Meta Platforms Ireland Ltd, formerly Facebook Ireland, is seeking to bring High Court proceedings to quash a record €405 million in fines for violating children’s privacy on its Instagram service.
Last September, the Data Protection Commission (DPC) imposed the fine over breaches of GDPR whereby mobile phone numbers and email addresses of teenage Instagram users were published automatically under default settings on the app’s “business account” service. This default setting has since been changed by Instagram.
Meta claims the DPC decision is in breach of the Charter of Fundamental Rights of the EU and, therefore, invalid.
It seeks a number of High Court declarations including that certain parts of the 2018 Data Protection Act, under which the fines were made, are invalid under the Constitution and incompatible with the European Convention on Human Rights.
It also wants the hearing of its High Court proceedings to be heard “otherwise than in public”.
Meta says it also intends to apply to the Court of Justice of the EU for an annulment of a decision of the European Data Protection Board (EDPB), which instructed Ireland’s DPC to ensure the fines imposed were “effective, proportionate and dissuasive”.
The DPC is the lead supervisory authority in the EU as Meta has its European headquarters in Dublin while the EDPB coordinates the work of national and regional data regulators in the EU and a handful of countries outside the union.
The case against the DPC, Ireland and the Attorney General, was briefly mentioned before Mr Justice Charles Meenan on Monday by Declan McGrath SC, for Meta, in an application where only the plaintiff was represented.
The judge deemed as open Mr McGrath’s application for leave to bring the proceedings for the purpose of ensuring it is brought within time limits for judicial reviews. He adjourned the application to January.

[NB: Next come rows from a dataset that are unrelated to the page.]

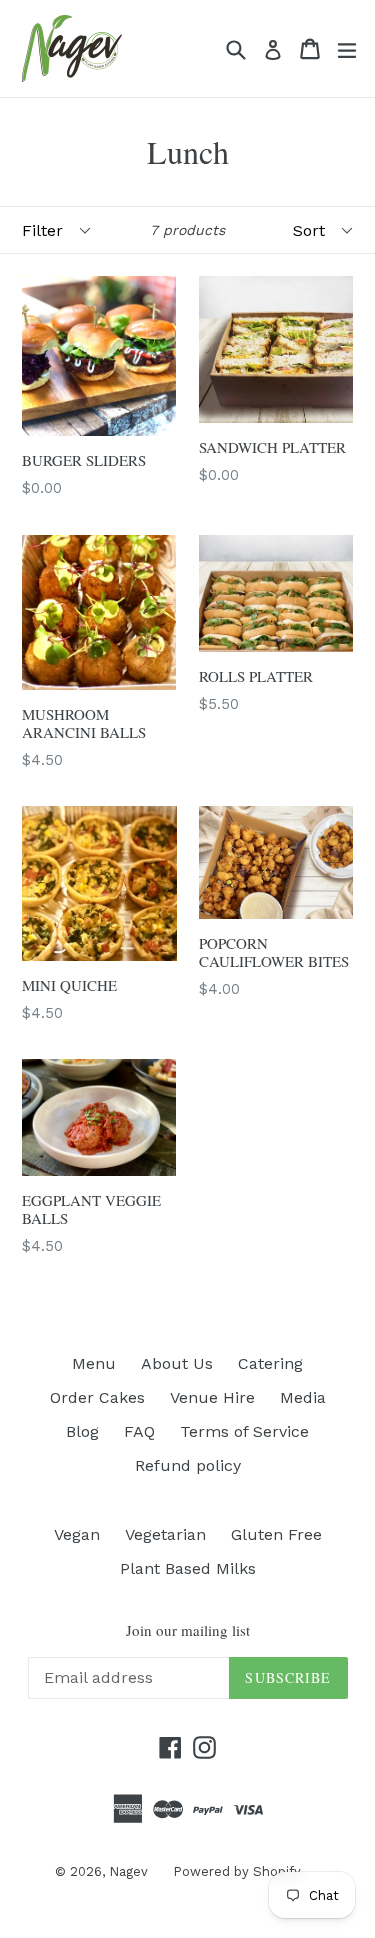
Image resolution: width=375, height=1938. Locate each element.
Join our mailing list (188, 1630)
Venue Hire (212, 1397)
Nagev (128, 1871)
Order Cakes (97, 1397)
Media (303, 1397)
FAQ (139, 1431)
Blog (82, 1431)
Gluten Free (276, 1534)
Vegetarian (165, 1534)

In its action, Meta says the DPC’s decision is unlawful, vitiated by errors of law and/or outside its powers by reason of the fact that her original decision was amended on the basis of the EDPB decision. It says the DPC erred in treating what were “non-binding views” of the EDPB as binding.
The DPC also took into account irrelevant considerations, namely the views expressed by other European data regulators which Meta says “were not expressed by way of relevant and reasoned objection”.
There was also, Meta says, a breach of fair procedures by the DPC and the EDPB including both bodies’ failure to consider expert evidence submitted by the social media company.
The DPC also failed to give adequate reasons for the decision, Meta says.
It further claims there was manifest error of assessment in her “misinterpretation and misapplication” of certain articles of the GDPR regulations.